------ Records supplied

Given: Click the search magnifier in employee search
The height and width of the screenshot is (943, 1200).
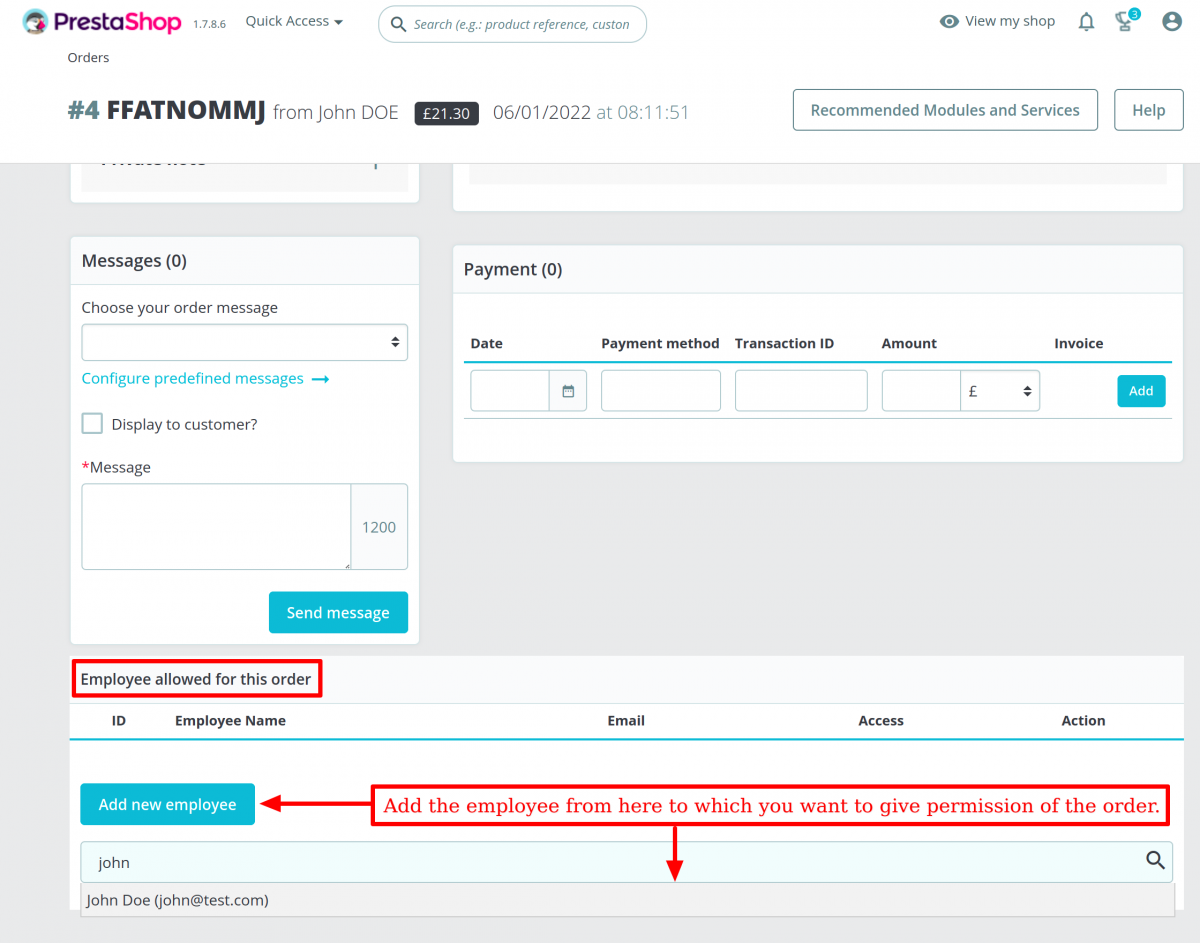Looking at the screenshot, I should (x=1155, y=861).
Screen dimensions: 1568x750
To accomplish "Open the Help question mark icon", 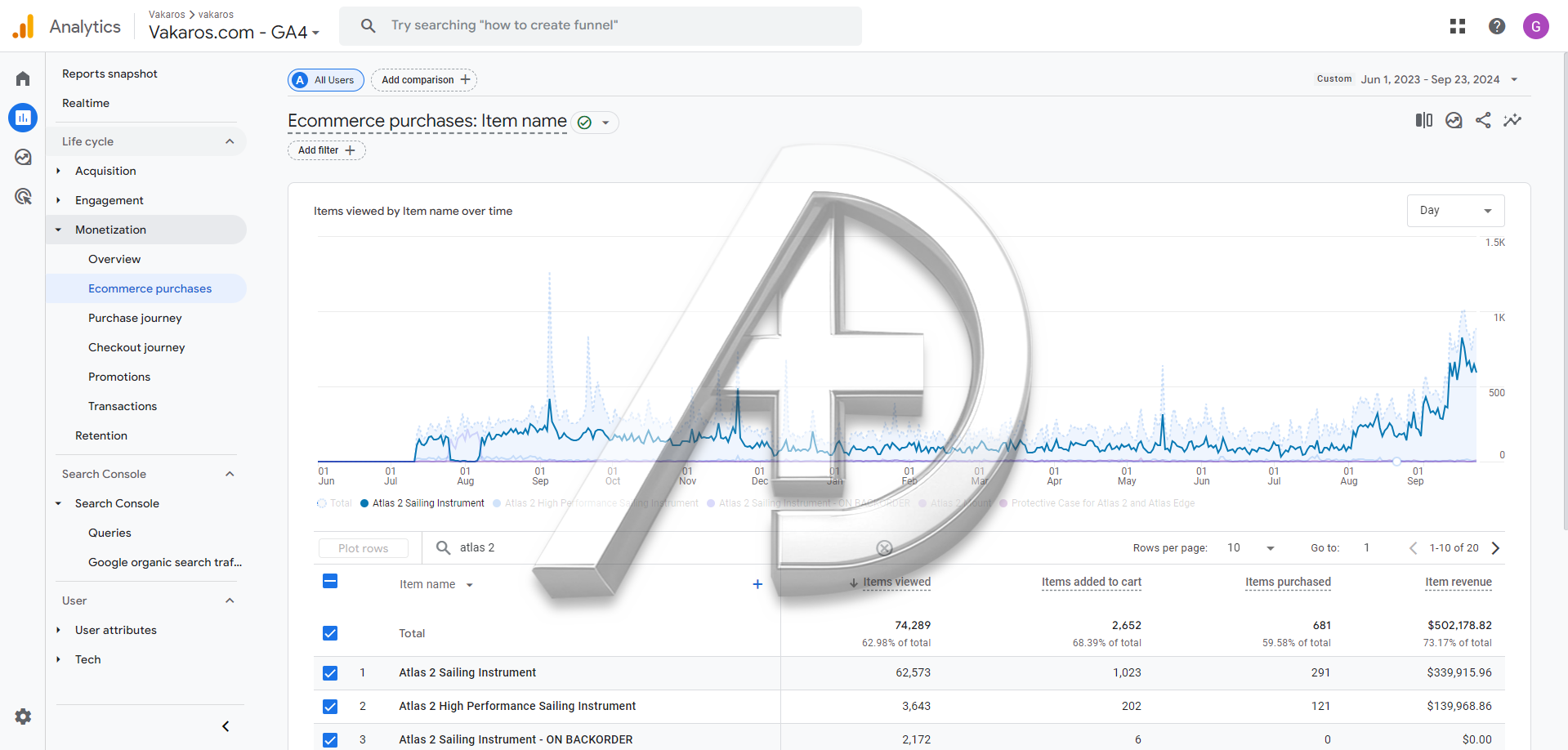I will (x=1497, y=26).
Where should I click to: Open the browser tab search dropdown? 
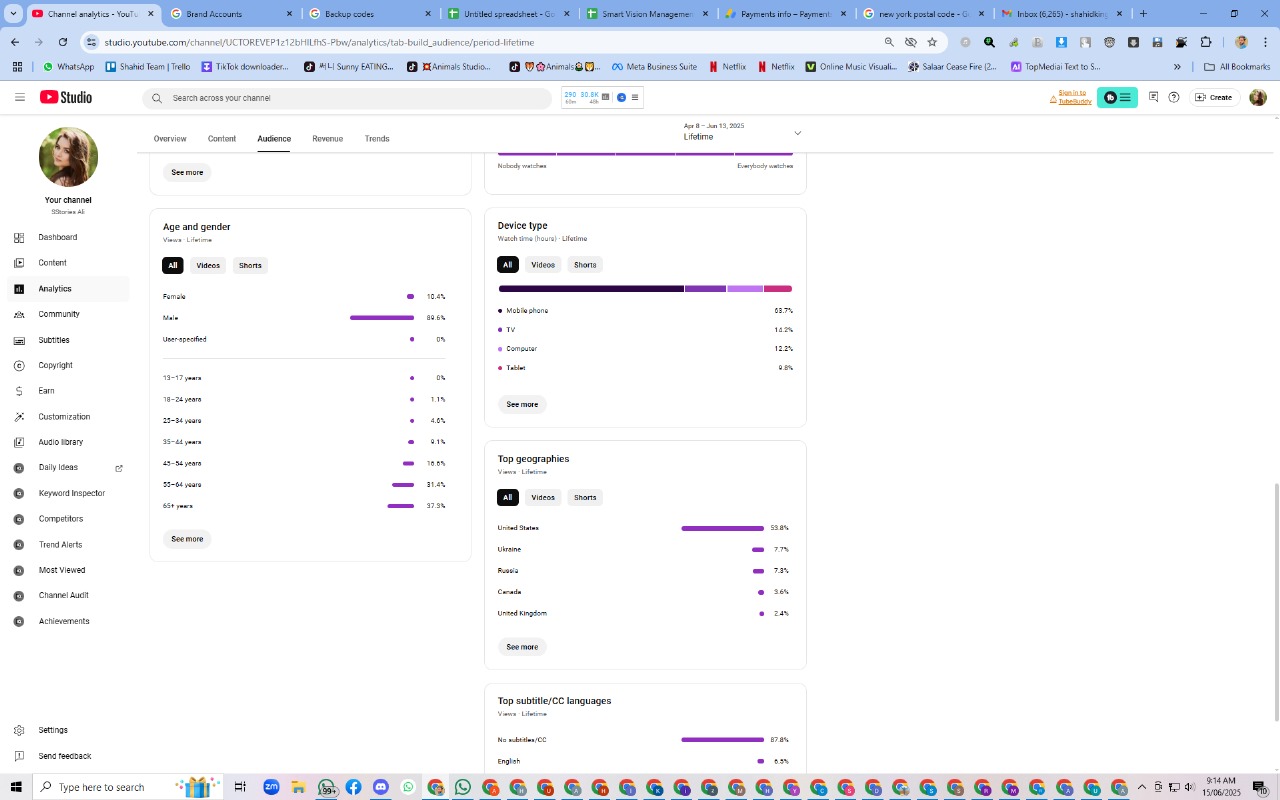(14, 14)
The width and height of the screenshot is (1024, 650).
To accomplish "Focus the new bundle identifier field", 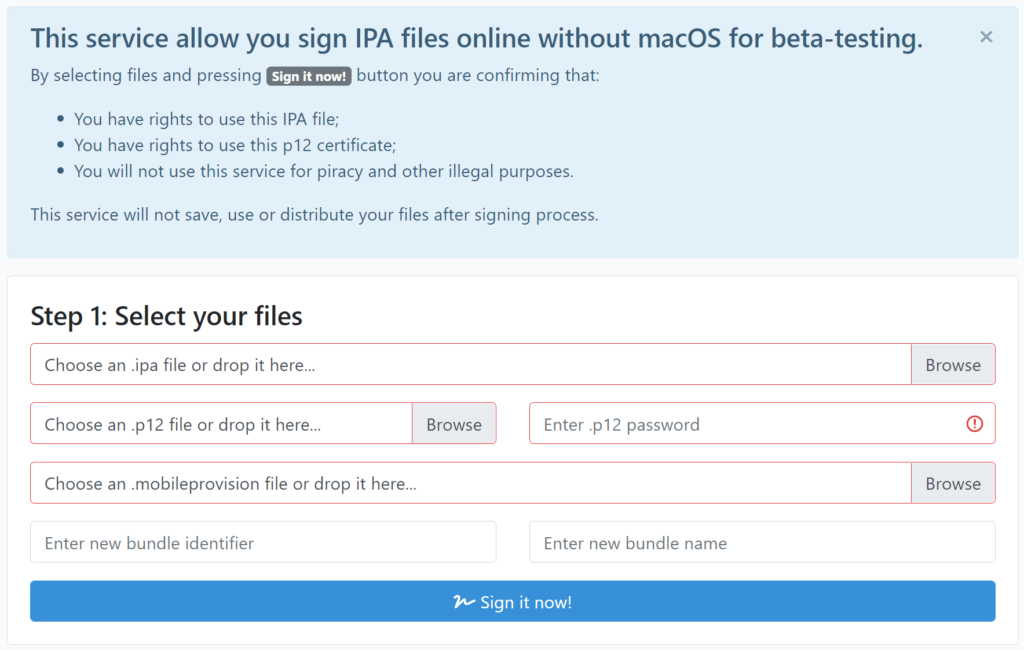I will tap(263, 543).
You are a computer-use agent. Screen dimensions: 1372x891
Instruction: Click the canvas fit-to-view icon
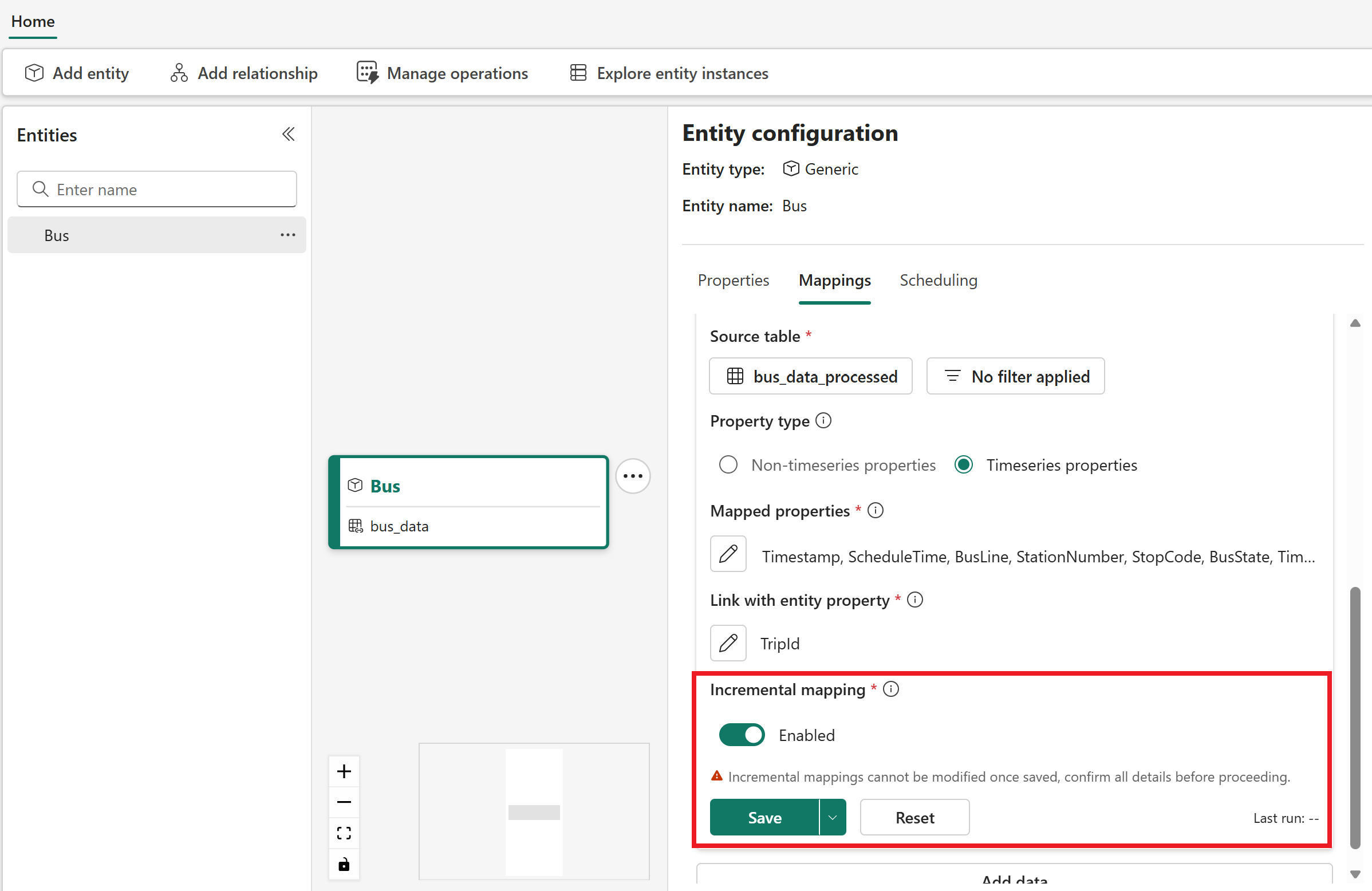[x=344, y=833]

------------

| Exercise objective |
Starting at the line that contains "You are a computer-use" and continuing through the end of the records, reproduce those lines with "canvas" swapped for "diagram" and everything else unchanged. Leave the pictures out.

| Answer below |
You are a computer-use agent. Screen dimensions: 1372x891
Instruction: Click the diagram fit-to-view icon
[x=344, y=833]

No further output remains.